Unter dem Deckmantel des Anti-Terrorkampfes entzieht Kenias Präsident Kenyatta 510 Nichtregierungsorganisationen die Lizenz. Tatsächlich revanchiert er sich für die Unterstützung der Ermittlungen des Internationalen Strafgerichtshofs gegen ihn.

Nairobi - Kenias Regierung verkauft den jüngsten Eingriff in die Zivilgesellschaft als erfolgreichen Schlag im Kampf gegen den Terrorismus. 15 Nichtregierungsorganisationen (NGOs) hätten Anschläge mitfinanziert, hieß es, man habe die Konten eingefroren und den ausländischen Angestellten die Arbeitsgenehmigungen entzogen. Einigen der namentlich nicht genannten Organisationen könne man dank „in- und ausländischer Geheimdienste“ Verbindungen mit den Anschlägen auf die US-Botschaften in Kenia und Tansania im Jahr 1998 nachweisen, teilte der Direktor des zuständigen Regierungsgremiums, Fazul Mohamed, mit. „Sie kommen hierher und behaupten, dass sie unseren Kindern zu essen geben“, sagte er, „stattdessen töten sie.“

Die Maßnahme passt auf den ersten Blick ins Bild. Erst in der vergangenen Woche wurde eine Verschärfung des Anti-Terror-Gesetzes verabschiedet, das nun die Inhaftierung von Terrorverdächtigen bis zu einem Jahr, Abhörmaßnahmen ohne gerichtliche Genehmigung und Restriktionen gegen Journalisten ermöglicht. Doch die Regierung entzog am Montag kurzerhand 495 weiteren Organisationen mit sofortiger Wirkung ebenfalls die Lizenz. Sie hätten es versäumt, ihre Finanzberichte einzureichen, so die Begründung.

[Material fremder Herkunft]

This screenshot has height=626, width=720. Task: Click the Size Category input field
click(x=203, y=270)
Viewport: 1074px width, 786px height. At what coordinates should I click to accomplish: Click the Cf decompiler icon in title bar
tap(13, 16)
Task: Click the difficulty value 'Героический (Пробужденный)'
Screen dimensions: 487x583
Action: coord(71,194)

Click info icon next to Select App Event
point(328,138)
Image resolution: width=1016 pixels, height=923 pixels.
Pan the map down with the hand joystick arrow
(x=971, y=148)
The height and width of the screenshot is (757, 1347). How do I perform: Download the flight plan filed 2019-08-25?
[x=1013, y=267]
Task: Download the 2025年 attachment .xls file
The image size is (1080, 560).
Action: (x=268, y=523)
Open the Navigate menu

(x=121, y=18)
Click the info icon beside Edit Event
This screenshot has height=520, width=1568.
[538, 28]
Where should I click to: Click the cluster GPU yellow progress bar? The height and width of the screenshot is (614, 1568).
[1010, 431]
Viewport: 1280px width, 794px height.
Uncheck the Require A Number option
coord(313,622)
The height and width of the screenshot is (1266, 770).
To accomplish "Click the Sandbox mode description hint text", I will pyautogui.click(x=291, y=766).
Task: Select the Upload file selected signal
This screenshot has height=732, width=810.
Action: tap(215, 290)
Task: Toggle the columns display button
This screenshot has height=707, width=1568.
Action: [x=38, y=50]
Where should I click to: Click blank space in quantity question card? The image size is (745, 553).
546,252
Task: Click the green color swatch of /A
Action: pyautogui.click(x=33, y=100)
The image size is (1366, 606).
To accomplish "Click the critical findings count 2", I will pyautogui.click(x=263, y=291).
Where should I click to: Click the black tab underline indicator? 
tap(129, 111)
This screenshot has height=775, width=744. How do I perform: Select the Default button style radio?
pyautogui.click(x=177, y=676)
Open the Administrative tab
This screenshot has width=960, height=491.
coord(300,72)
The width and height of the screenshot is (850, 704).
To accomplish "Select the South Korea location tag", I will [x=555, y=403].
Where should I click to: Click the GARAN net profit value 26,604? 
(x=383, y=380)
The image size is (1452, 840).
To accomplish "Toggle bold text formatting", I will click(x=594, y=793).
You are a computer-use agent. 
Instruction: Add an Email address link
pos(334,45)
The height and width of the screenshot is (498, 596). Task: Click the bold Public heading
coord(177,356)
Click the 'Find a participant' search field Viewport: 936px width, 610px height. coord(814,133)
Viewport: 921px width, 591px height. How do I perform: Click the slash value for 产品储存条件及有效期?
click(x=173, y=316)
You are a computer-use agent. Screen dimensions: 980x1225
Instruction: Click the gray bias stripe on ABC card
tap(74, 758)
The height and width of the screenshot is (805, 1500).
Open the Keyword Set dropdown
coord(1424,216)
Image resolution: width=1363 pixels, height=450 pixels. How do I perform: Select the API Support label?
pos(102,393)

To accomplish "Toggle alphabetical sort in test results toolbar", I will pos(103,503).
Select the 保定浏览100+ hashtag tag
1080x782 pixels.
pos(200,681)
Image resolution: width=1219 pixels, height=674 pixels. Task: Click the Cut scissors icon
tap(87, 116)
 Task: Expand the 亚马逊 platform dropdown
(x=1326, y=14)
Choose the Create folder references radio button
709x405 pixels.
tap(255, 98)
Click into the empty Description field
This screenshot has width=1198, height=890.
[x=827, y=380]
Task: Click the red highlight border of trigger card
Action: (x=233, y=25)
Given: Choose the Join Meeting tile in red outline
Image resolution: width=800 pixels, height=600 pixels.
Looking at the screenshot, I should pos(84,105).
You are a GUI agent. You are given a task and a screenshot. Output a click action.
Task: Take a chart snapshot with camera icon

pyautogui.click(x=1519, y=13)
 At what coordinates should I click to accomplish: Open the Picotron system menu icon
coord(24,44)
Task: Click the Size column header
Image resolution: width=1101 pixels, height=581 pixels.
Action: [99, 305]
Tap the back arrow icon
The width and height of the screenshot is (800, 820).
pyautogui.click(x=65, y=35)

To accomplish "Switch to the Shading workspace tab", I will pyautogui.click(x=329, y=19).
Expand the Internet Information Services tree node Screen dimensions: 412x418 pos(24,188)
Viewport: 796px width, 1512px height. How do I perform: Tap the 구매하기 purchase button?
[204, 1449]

Beobachter wittern daher eine Offensive der Regierung des vor kurzem noch vor dem Internationalen Strafgerichtshof angeklagten Präsidenten Uhuru Kenyatta gegen seine Kritiker. „Das ist die Eskalation der seit langem gestörten Beziehungen zwischen den NGOs und Kenyatta“, sagt Tom Mboya, der das Parlament in Antikorruptionsbemühungen beraten hat. Die Regierung werfe der Zivilgesellschaft Kooperation bei den Ermittlungen des Internationalen Strafgerichtshof vor.

Dabei ist eine strengere Überwachung der rund 3000 NGOs in Kenia durchaus angebracht. Mboya geht davon aus, dass sich auf der Liste tatsächlich einige Namen befinden, hinter denen nicht mehr als ein Briefkasten steckt. Vereinzelte Organisationen bringen zudem den Sektor in Verruf.

Auch die Finanzierung des NGO-Sektors ist in Kenia oft wenig transparent. Besonders aus den USA flossen in den vergangenen Jahren auffällig hohe Summen an christliche Organisationen, die enge Beziehungen zu Politikern pflegen. Zuletzt stiegen auch die Zahlungen aus dem arabischen Raum an muslimische Organisationen, was die Regierung reflexartig als terroristische Bedrohung interpretiert. Eine umstrittene Gesetzesänderung, mit der die ausländische Finanzierung von NGOs auf 15 Prozent reduziert werden soll, steht kurz vor der Verabschiedung.

Der Suspendierung der 510 Organisationen basiert jedoch eher auf Schikane als auf gesetzlichen Grundlagen. Die Registrierungsauflagen wurden kurzfristig geändert. Auch eine Frist, in der die betroffenen Organisationen die Gültigkeit ihrer Papiere hätten nachweisen können, gab es nicht.